How do we improve this? We still want to add some smoothing noise $u$, but we don’t want it to be uniform noise around the quantization centers. So let’s make it a distribution that is dependent on what the value of $x$ is, and let’s learn that distribution, $u \sim r(u|x)$.
In order to learn $r(u|x)$, we need a loss function. It turns out the “hack” of adding quantization noise, learned or not, upper bounds the continuous data likelihood by the discrete data likelihood.

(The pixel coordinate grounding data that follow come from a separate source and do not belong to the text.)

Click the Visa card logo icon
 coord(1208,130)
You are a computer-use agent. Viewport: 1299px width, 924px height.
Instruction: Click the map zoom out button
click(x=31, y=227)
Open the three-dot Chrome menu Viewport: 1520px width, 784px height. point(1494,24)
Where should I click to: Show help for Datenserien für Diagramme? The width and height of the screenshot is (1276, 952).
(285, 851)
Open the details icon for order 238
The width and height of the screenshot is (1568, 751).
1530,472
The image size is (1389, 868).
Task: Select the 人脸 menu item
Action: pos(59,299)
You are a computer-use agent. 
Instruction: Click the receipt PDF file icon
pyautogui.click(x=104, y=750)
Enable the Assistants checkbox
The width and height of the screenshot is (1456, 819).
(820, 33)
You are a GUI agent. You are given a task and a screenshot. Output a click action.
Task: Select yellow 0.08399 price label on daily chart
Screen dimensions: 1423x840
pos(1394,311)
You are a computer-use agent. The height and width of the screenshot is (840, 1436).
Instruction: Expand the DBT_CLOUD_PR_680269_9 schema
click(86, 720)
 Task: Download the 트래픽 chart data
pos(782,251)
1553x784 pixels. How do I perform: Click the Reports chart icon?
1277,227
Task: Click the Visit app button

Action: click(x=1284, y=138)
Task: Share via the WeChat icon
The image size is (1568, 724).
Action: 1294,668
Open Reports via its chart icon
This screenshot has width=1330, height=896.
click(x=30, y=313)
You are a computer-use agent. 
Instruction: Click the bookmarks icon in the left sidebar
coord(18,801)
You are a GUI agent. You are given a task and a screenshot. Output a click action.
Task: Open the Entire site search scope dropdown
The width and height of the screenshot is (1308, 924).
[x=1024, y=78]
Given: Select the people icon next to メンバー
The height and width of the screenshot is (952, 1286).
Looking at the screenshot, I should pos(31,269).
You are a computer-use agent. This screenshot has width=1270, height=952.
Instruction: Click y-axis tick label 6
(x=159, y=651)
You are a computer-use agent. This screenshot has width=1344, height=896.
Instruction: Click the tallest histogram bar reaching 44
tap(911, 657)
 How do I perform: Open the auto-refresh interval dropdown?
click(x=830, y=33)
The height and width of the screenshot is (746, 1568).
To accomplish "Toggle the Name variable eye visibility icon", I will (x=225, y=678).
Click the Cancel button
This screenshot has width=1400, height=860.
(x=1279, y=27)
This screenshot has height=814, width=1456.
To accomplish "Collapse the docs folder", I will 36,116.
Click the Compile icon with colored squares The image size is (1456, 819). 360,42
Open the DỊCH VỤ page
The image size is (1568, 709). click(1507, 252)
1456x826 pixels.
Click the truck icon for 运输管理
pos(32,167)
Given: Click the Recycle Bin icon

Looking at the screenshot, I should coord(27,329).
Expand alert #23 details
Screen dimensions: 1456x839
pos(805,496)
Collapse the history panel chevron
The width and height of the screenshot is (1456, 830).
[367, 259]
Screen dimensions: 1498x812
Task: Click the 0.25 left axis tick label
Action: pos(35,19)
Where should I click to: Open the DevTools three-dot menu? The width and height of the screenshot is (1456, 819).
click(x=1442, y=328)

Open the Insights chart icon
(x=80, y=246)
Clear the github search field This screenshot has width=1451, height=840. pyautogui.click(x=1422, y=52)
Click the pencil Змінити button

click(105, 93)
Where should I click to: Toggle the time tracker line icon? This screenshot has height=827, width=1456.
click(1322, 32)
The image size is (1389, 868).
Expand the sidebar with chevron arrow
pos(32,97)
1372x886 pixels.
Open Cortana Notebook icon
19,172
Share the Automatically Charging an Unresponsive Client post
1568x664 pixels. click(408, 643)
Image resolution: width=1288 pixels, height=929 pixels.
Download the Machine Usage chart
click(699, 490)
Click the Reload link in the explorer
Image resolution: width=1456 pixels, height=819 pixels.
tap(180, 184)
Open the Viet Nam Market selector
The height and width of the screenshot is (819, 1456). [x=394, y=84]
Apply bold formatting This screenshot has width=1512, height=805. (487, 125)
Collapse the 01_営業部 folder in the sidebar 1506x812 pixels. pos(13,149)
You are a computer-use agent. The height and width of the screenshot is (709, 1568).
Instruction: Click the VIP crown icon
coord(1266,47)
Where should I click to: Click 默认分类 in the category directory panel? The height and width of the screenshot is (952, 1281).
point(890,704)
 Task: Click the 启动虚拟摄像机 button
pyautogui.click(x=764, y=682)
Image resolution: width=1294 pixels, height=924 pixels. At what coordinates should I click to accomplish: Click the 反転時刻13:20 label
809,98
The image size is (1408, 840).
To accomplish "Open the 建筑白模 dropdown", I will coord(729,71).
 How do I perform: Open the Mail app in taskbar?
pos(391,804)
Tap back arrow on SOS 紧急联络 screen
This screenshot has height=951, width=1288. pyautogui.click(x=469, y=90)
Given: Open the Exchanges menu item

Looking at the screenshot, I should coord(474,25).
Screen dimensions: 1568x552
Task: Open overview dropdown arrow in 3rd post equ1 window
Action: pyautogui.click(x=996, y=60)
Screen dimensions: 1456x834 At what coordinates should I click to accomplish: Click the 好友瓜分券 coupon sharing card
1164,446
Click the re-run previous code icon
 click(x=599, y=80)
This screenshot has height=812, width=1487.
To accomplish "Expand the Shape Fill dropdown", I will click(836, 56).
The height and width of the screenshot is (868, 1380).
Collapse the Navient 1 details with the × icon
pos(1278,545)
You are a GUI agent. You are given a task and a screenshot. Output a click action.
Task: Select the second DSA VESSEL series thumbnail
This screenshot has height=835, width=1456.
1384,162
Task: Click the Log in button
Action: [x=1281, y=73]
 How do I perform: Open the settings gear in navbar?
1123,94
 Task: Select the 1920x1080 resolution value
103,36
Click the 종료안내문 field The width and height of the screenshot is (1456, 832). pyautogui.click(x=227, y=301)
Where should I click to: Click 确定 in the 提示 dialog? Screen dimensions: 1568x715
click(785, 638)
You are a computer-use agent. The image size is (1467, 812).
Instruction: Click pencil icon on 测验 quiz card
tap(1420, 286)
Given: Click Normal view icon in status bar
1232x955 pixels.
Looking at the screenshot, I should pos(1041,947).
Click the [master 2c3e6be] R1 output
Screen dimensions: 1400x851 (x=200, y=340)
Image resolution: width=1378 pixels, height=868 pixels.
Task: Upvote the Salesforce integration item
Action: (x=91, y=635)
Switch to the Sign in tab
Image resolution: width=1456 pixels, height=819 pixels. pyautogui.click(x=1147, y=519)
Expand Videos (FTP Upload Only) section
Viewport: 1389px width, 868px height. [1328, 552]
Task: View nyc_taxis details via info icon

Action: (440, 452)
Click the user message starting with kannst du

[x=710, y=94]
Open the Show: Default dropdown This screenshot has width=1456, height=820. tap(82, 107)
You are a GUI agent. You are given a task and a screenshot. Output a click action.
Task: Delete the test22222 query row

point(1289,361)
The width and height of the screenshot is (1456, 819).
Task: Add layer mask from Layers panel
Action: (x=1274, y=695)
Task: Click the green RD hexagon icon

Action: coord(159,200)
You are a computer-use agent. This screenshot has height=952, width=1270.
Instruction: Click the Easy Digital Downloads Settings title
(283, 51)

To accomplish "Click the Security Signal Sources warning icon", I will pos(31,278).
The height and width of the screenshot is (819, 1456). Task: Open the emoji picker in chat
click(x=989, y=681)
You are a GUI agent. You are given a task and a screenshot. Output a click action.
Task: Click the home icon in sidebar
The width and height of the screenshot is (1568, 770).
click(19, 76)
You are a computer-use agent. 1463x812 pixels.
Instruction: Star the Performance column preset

We want to learn a continuous distribution $q(x)$ for the data. Since the data we have are actually discrete and quantized, let’s say $q$ integrated over the quantization bin gives you the discrete distribution:
$$ Q(x) = \int_{[0, 1)} q(x+u) du $$
Let’s define $P(x)$ as the discrete, quantized data distribution that we are trying to fit. The discrete maximum likelihood estiamtor is $ \mathop{\mathbb{E}}_{x \sim P(x)}[Q(X)] $
$$
\begin{aligned}
\mathop{\mathbb{E}}{x \sim P(x)}[Q(X)]
&= \mathop{\mathbb{E}}{x \sim P(x)}\left[\log \int_{[0, 1)} q(x+u) du\right] \\
&= \mathop{\mathbb{E}}_{x \sim P(x)}\left[\log \int_{[0, 1)} r(u|x) \frac{q(x+u)}{r(u|x)} du\right] \\
&= \mathop{\mathbb{E}}_{x \sim P(x)}\left[\log \mathop{\mathbb{E}}_{u \sim r(u|x)} \left[\frac{q(x+u)}{r(u|x)} \right]\right] \\
&\ge \mathop{\mathbb{E}}_{x \sim P(x)}\mathop{\mathbb{E}}_{u \sim r(u|x)} \left[\log \frac{q(x+u)}{r(u|x)} \right] \\
&= \mathop{\mathbb{E}}_{x \sim P(x)}\mathop{\mathbb{E}}_{u \sim r(u|x)} \left[\log q(x+u) - \log r(u|x) \right]
\end{aligned}
$$
What we’ve done here is introduced a variational distribution to model the noise. If we use a flow for $r(u|x)$, we can train the model and dequantizer together using the path-wise gradient estiamtor, or the “reparameterization trick” as it’s known in VAEs. Note that the using uniform noise to dequantize is simply choosing the uniform distribution to be $r$.
By jointly training the noise distribution model and the data distribution model, we can find a dequantization method that is both a valid upper bound for the likelihood and is more natural for the data distribution to fit to.